A Soaring Chorus

Joe Biden’s invocation of ‘On Eagle’s Wings’ gives the composer hope that the hymn can have a healing effect on the nation.

Author: Jack Lyons ’21

Joncas University of St. Thomas

When Father Jan Michael Joncas ’78M.A. wrote the hymn “On Eagle’s Wings” in 1976, he intended to console a grieving family. Now, he says, in light of its recent turn in the national spotlight, its meaning has expanded.

The song had already come a long way from when Joncas first performed it in an Omaha, Nebraska, funeral home during the visitation for a friend’s father. Since then, it has been sung at the funerals of business magnates, the victims of terrorist attacks and even the late Italian opera star, Luciano Pavarotti.

Then Joe Biden quoted it in a speech declaring his victory in the 2020 presidential race.

“In the last days of the campaign, I began thinking about a hymn that means a lot to me and my family, particularly my deceased son Beau,” Biden said of the song on November 7. “It captures the faith that sustains me, and which I believe sustains America.”

For Joncas, Biden’s reference gave a new dimension to “On Eagle’s Wings.” While offering hope in moments of death and despair, the song may also encourage unity among the living, because, as Joncas says, “An eagle can’t fly except with both wings.” 
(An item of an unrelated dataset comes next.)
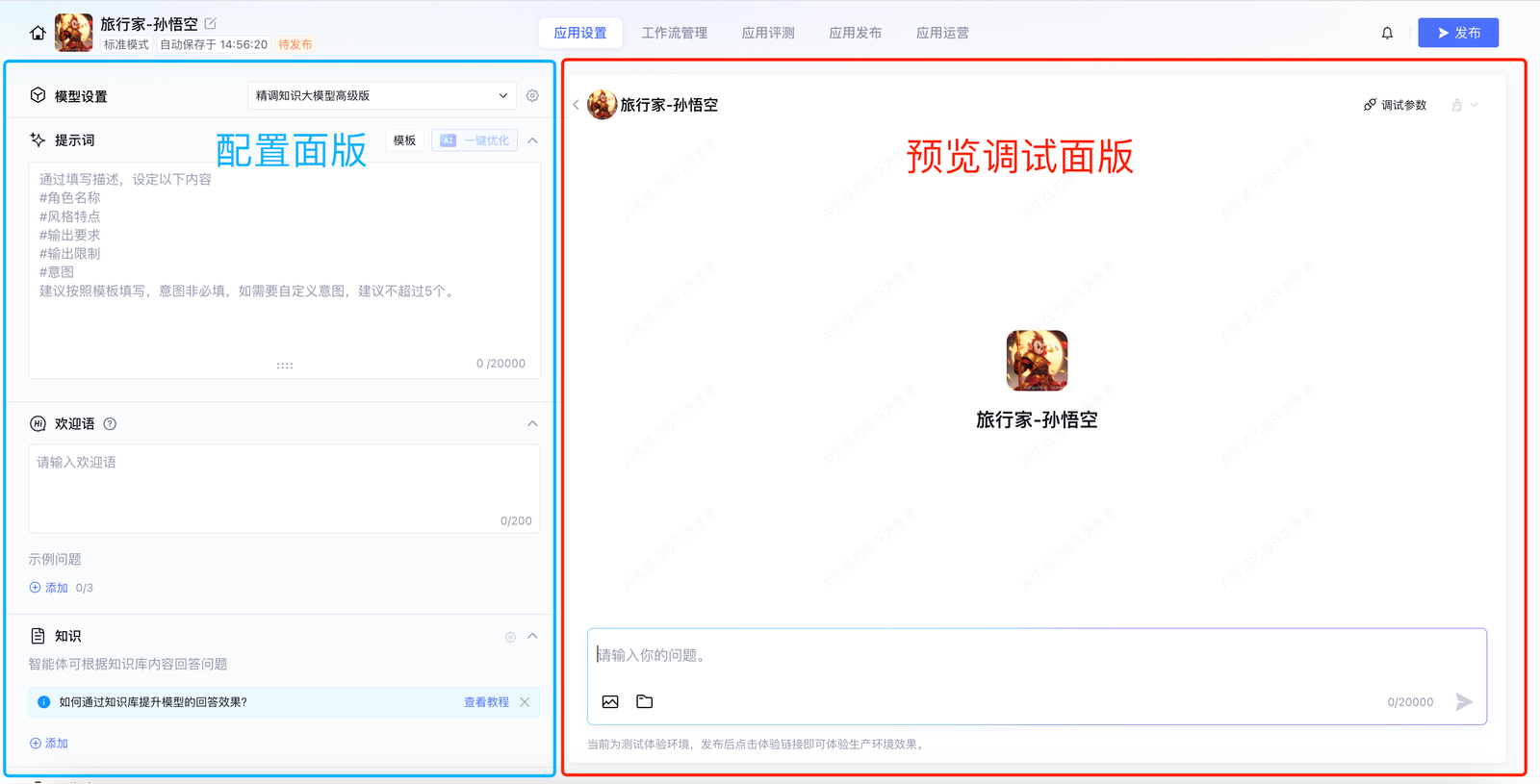Open the model selection dropdown
The width and height of the screenshot is (1540, 784).
381,96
Joncas grew up in Minnesota, one of eight children born to a father who did technical work in theaters and a mother whose singing often filled the home. The family wasn’t wealthy, so Joncas received music lessons from a religious sister who taught him in exchange for doing chores around the convent. 

Those lessons influenced Joncas’ style, which, aside from its liturgical basis, is broad in scope. “I don’t have what people would call a distinctive compositional voice,” he says. “I can write a simple folk tune with a guitar accompaniment, or I can write [for] a chamber orchestra with full choir.”
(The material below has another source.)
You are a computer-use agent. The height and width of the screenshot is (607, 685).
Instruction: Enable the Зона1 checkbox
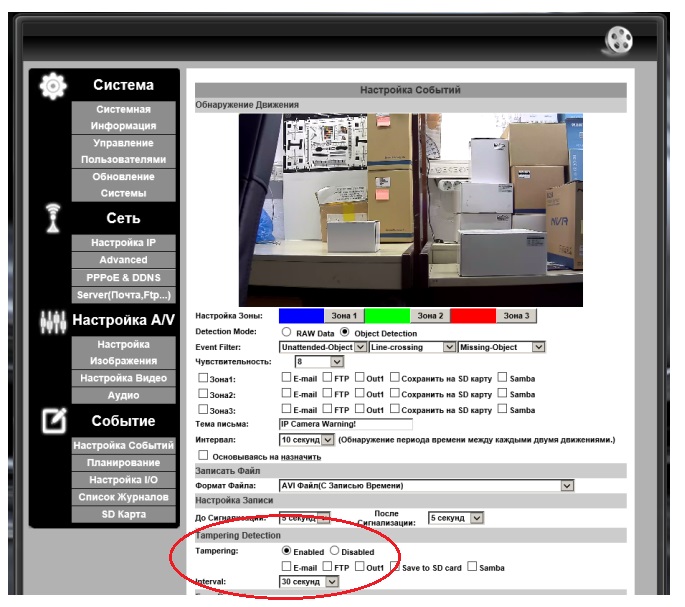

After graduating from the University of St. Thomas in 1975, Joncas combined his knack for music with his love of the Catholic faith, working as a director of liturgy and music at a parish near Minneapolis. During the summers he attended Notre Dame, pursuing a graduate degree in liturgical studies. He fondly recalls studying by the lake and taking courses taught by professors Nathan Mitchell and Thomas Talley. He lived in Stanford and Zahm halls, the latter of which he shared with the men’s basketball team.

“You could hear every once in a while the dropping of basketballs on the floor,” he says with a laugh. “It was quite fun.”

After earning his master’s degree, Joncas became a priest in the Archdiocese of St. Paul and Minneapolis. He went on to earn a doctorate in liturgy from the Pontifical University of Sant’Anselmo in Rome and has spent his career as a professor back in the Twin Cities at his alma mater, St. Thomas. 

“On Eagle’s Wings” — which draws its lyrics from Psalm 91, the Book of Exodus and the Gospel of St. Matthew — is Joncas’s most popular song to date, but the priest doesn’t have a favorite composition except, he says, whatever he’s working on at the moment.  

His latest piece, though, is precious to him. He wrote “Shelter Me” in March 2020 at the start of the COVID-19 pandemic, and released it without royalties, meaning people could use the sheet music for free.

What happened next echoes the sensational release of “On Eagle’s Wings.”

“It just kind of took off on YouTube,” Joncas says, noting that ensembles from places as distant as Norway have recorded the piece. 

While the two songs have gained widespread popularity, they draw much of their acclaim from a country and a Church that are increasingly polarized. Liturgical music itself is a divisive topic within the Catholic Church in the United States, Joncas acknowledges. While some churchgoers have modern tastes, others pine for the Latin hymns that comprised Catholic sacred music before the Second Vatican Council. 

Aware of this division, Joncas tries to create music that appeals to both perspectives. One technique he uses is to write the refrain of a hymn in Latin and the verses in English, though he admits this approach does not recreate the environment of days gone by, when all the faithful could sing the same set of hymns by heart. 

“Trying to find a unifying musical language is tough these days,” he says. “We have not only a great Latin heritage, but we’ve got now a vernacular heritage, with multiple vernaculars. So what do we do with that?”

Nevertheless, he hopes music will contribute to the healing of a fractured nation.

“You need both parts of the country working together,” he says, “for the eagle to soar.”


Jack Lyons, a senior studying theology and journalism, is a former intern for this magazine.